Il commença à descendre les échelons lorsqu’un sourd grondement le surprit. Un vent violent le plaqua contre la paroi du navire et il eut même l’impression de la sentir céder. Puis il comprit. La nef était en train de s’incliner, de s’enfoncer dans le sol.
Cette végétation morne cachait un terrain mouvant, peu sûr. Il réfléchit. Il pouvait essayer de rejoindre le poste de pilotage, lancer les moteurs et tenter de s’arracher à l’enlisement. La manœuvre était dangereuse mais concevable.
Mais il hésita trop longtemps et les événements décidèrent pour lui. Le navire oscilla soudain comme s’il était ballotté par une mer déchaînée. Et le vent attrapa Jerg Algan et lui fit lâcher prise. Il tomba sans mal sur un épais tapis de mousse. Il s’enfonça dans la végétation comme dans un lit de ouate. Il se débattit, rencontra un terrain solide et se redressa.
Le navire bascula complètement et sombra entre deux massifs d’herbes roses et spongieuses, sans bruit, comme avalé par une bouche invisible.
Un petit temps, sa proue émergea, puis elle disparut lentement sous les yeux de Jerg Algan, stupéfait et désespéré, flottant à la surface de cette planète de boue, ne parvenant pas à se décider à prendre le chemin du port.
Il était seul, sans armes, sans amis, sans cartes, muni de vivres pour trois semaines, et d’une boussole, d’un échiquier ancien, et de la connaissance vague de l’existence d’un port stellaire à cinquante kilomètres de là.
Etait-ce ce que Nogaro avait voulu ? Ou bien avait-il commis une erreur ? Avait-il pensé que le navire était assez léger pour que la surface de la planète soutînt son poids ?
Cela n’avait plus d’importance maintenant.
Avant même d’être commencée, la mission d’Algan se révélait sans issue.
La progression d’Algan fut plus aisée qu’il ne l’avait craint. Il parvint à se frayer sans trop de peine un chemin entre les hauts massifs de mousse que l’étoile rouge qui dominait le ciel imprégnait maintenant de sang.

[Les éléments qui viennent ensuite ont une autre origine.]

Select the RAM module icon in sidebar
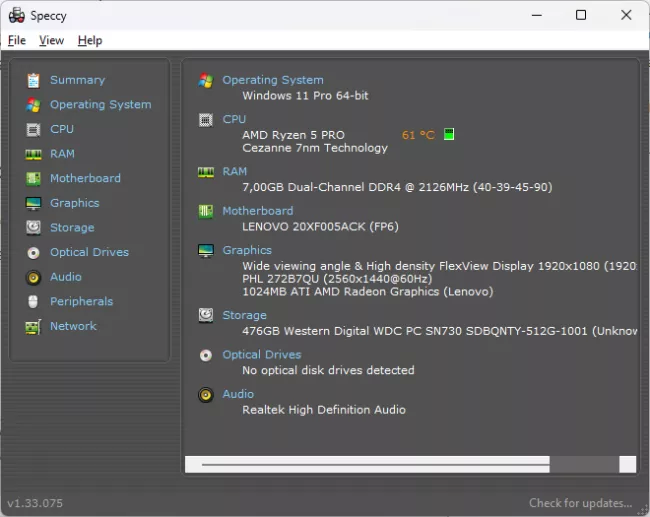The image size is (650, 517). [33, 154]
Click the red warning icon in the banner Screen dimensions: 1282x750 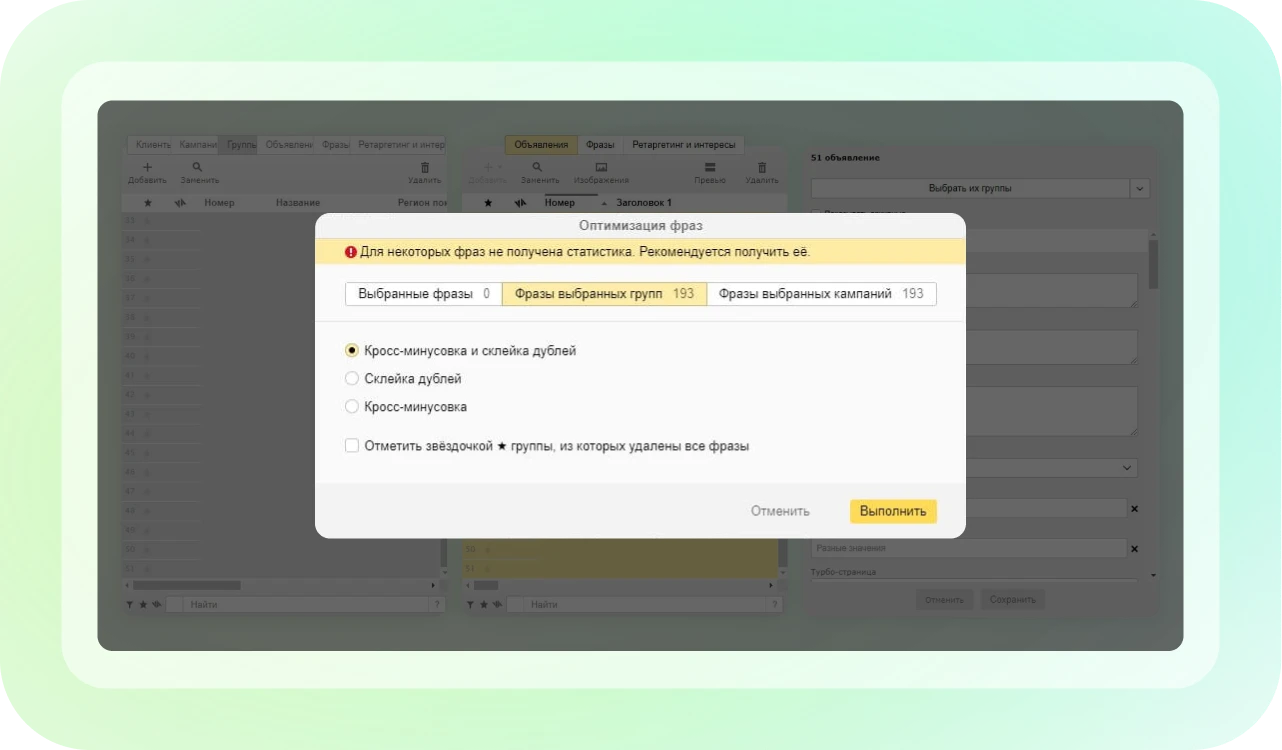point(351,252)
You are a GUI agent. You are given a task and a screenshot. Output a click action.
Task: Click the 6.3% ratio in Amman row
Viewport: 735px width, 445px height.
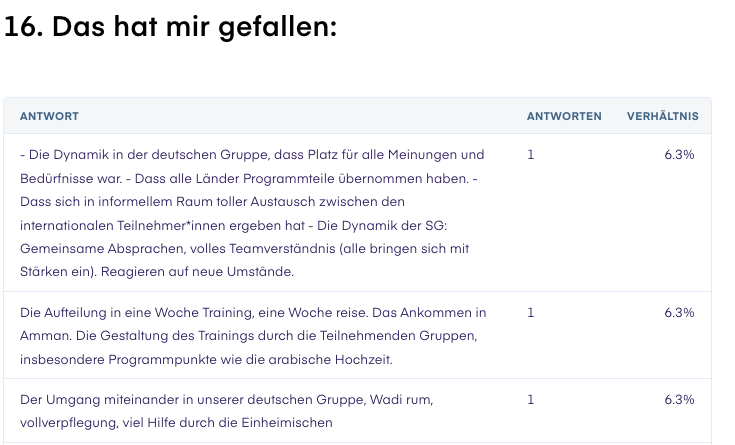pyautogui.click(x=679, y=313)
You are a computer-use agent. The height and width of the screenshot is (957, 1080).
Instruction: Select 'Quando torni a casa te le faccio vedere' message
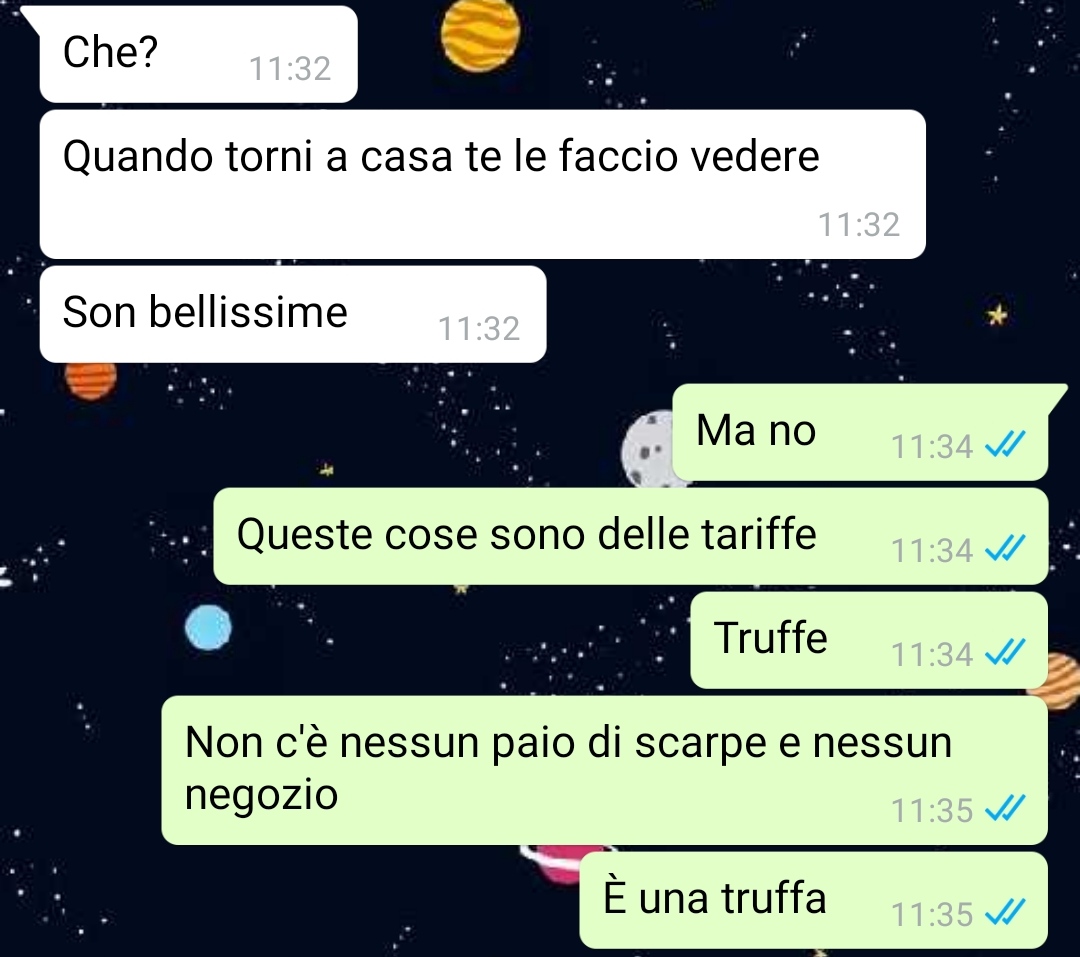pyautogui.click(x=483, y=184)
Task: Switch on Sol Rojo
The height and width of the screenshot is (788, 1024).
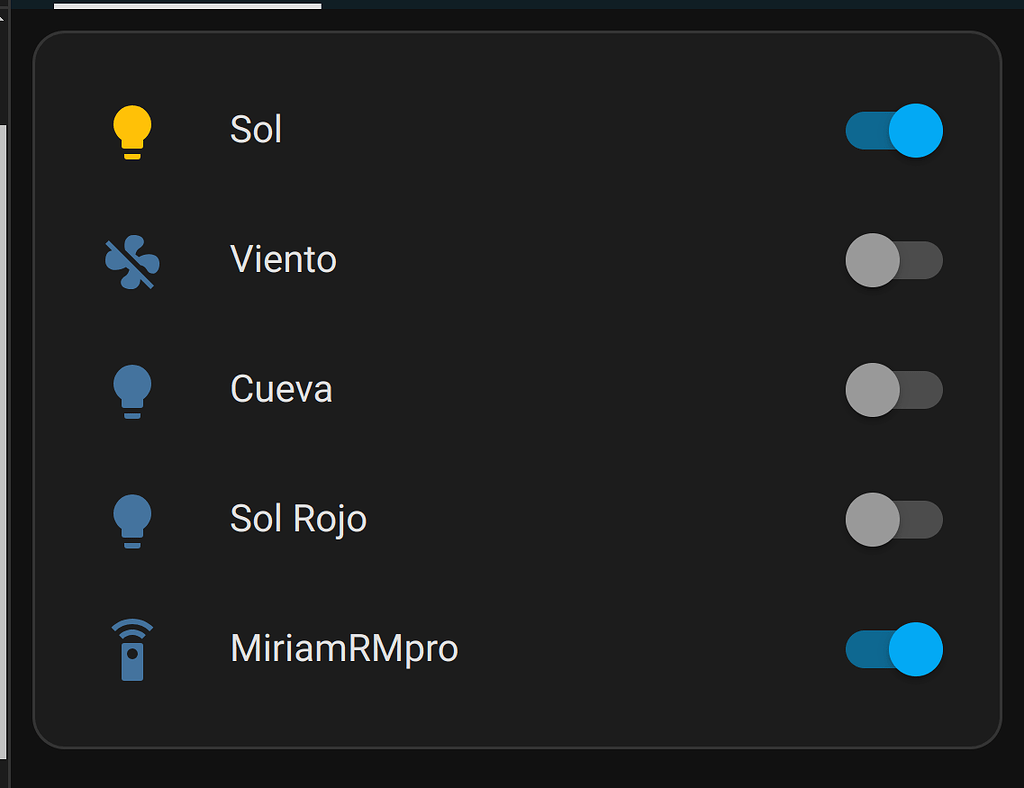Action: click(x=894, y=519)
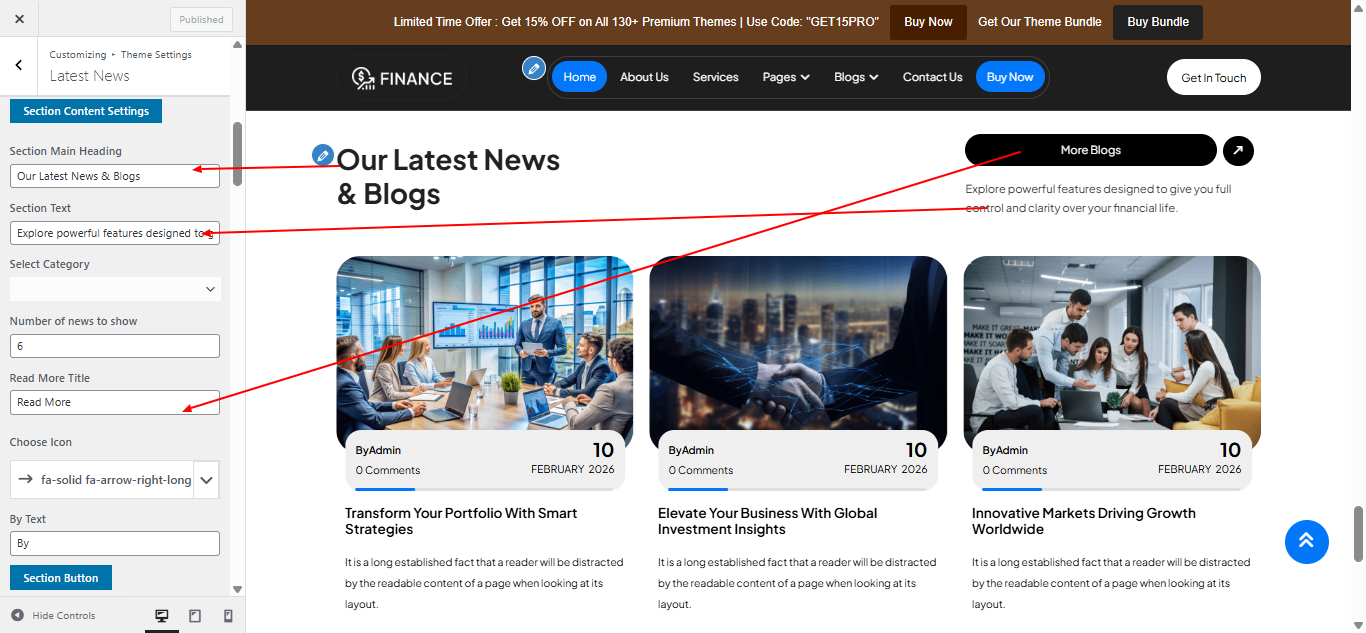The width and height of the screenshot is (1366, 633).
Task: Switch to tablet preview device icon
Action: click(195, 616)
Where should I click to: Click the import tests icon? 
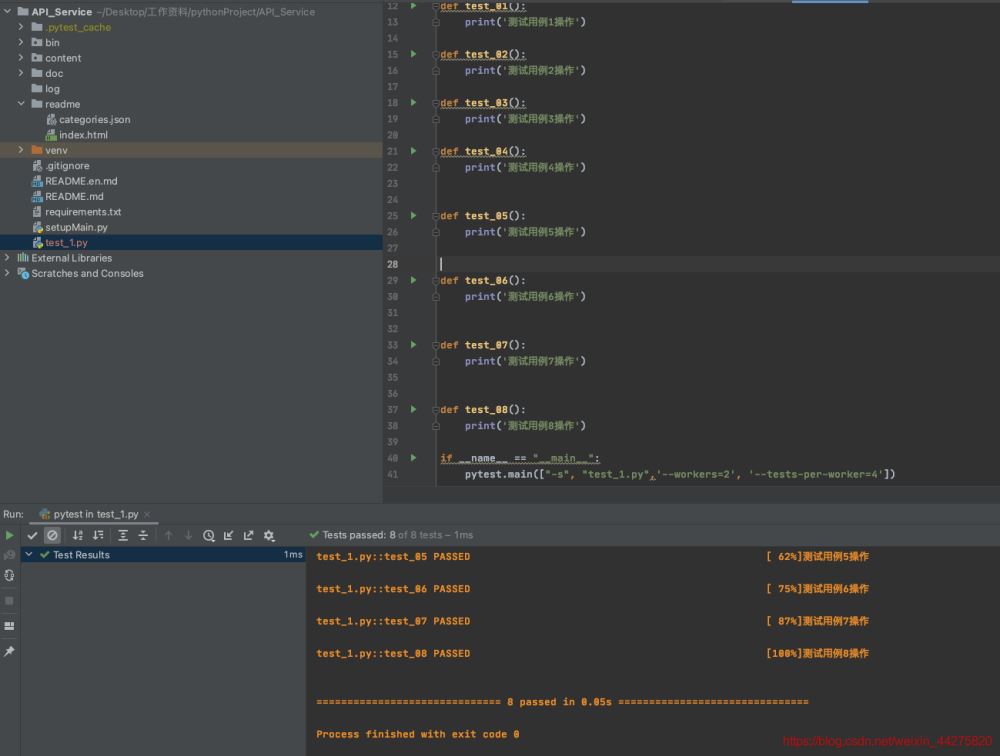(x=229, y=535)
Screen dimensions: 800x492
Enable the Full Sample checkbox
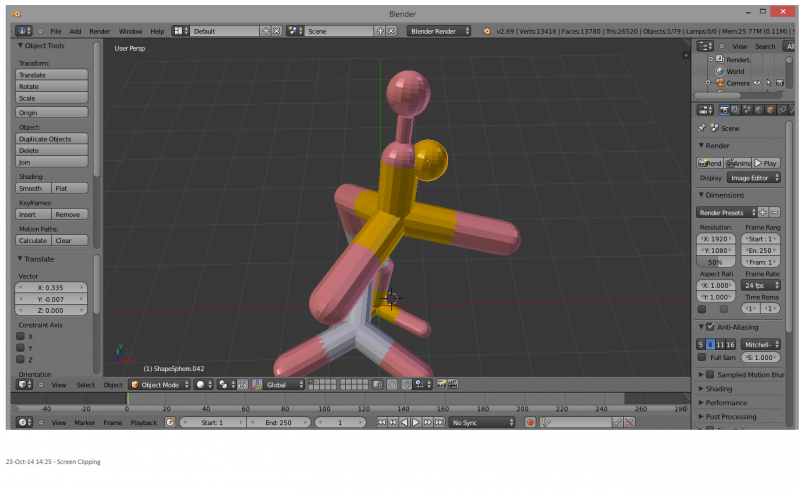point(701,357)
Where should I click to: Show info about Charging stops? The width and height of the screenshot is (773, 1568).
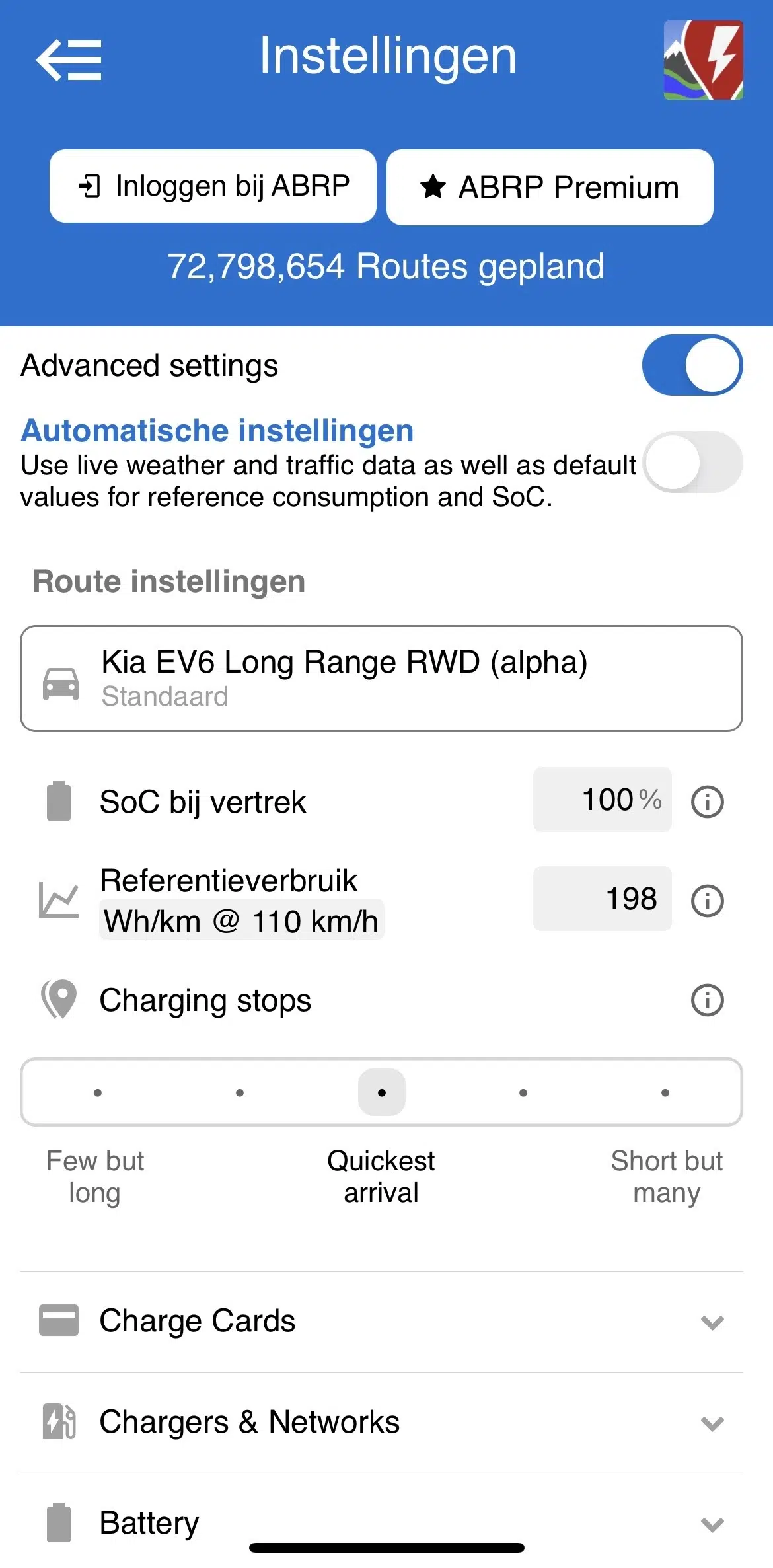(707, 1000)
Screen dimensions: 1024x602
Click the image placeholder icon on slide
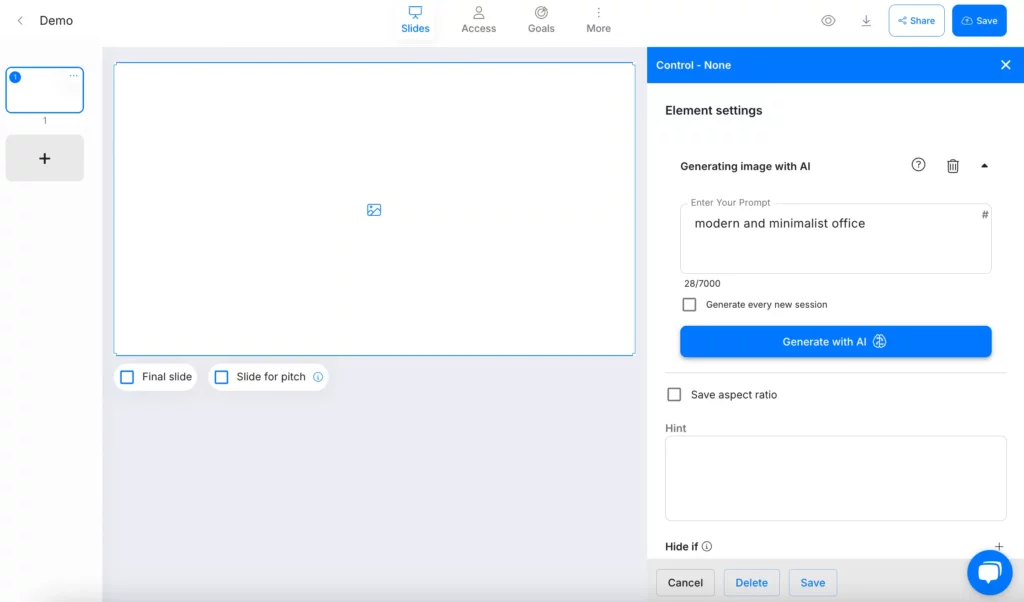374,210
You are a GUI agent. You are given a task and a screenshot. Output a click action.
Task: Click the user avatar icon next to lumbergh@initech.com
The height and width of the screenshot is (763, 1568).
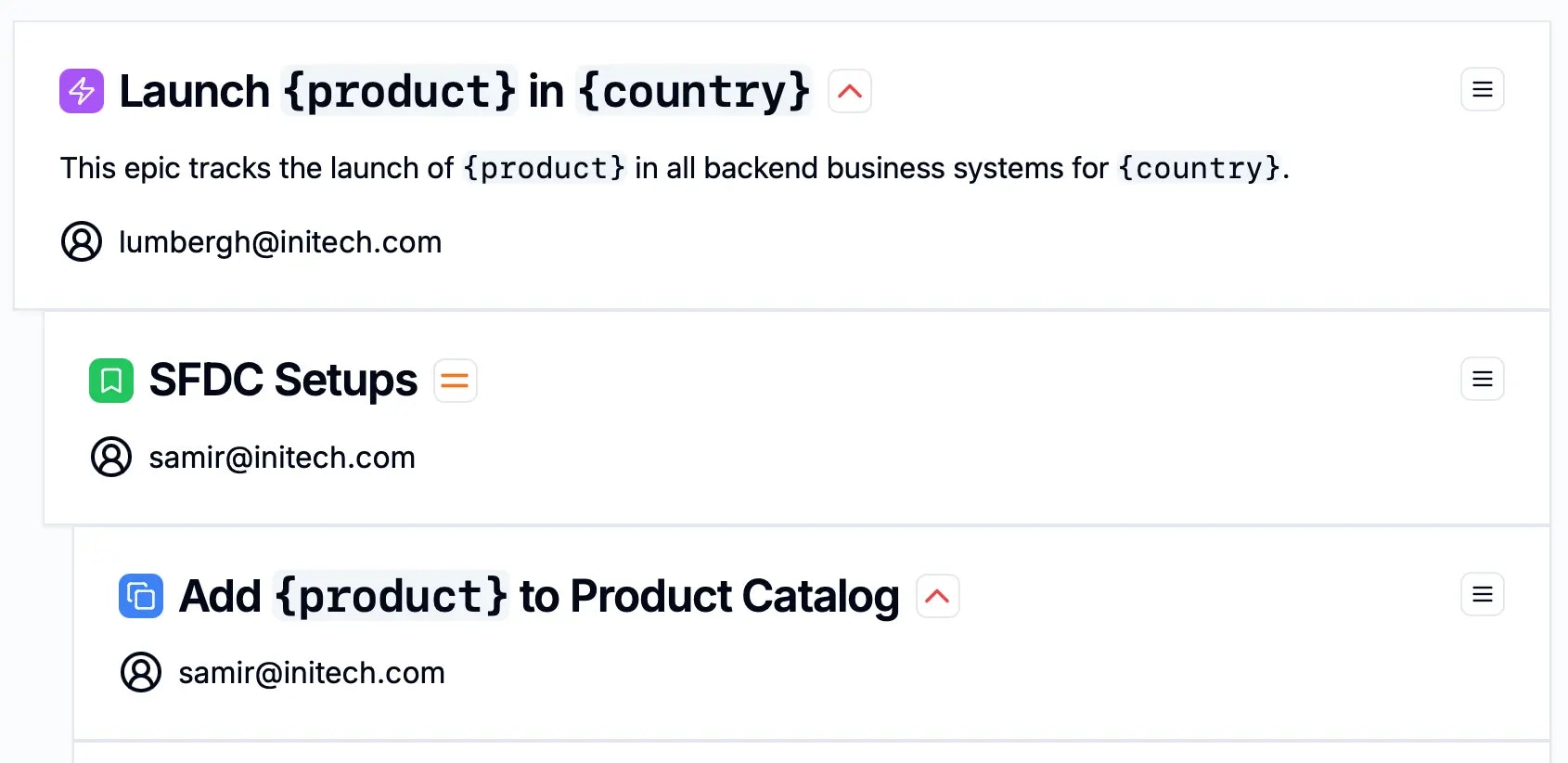pyautogui.click(x=82, y=241)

Les rafales du vent se calmèrent. L’alternance des jours et des nuits produisait, pensa Algan, de gigantesques marées atmosphériques, chaque soir et chaque matin.
Il couvrit un certain nombre de kilomètres puis il se sentit harassé. Il choisit un endroit où le sol lui parut être particulièrement ferme. L’air était doux et tiède. Il s’allongea, essaya d’oublier la lumière rouge qui forçait ses paupières fermées et s’endormit.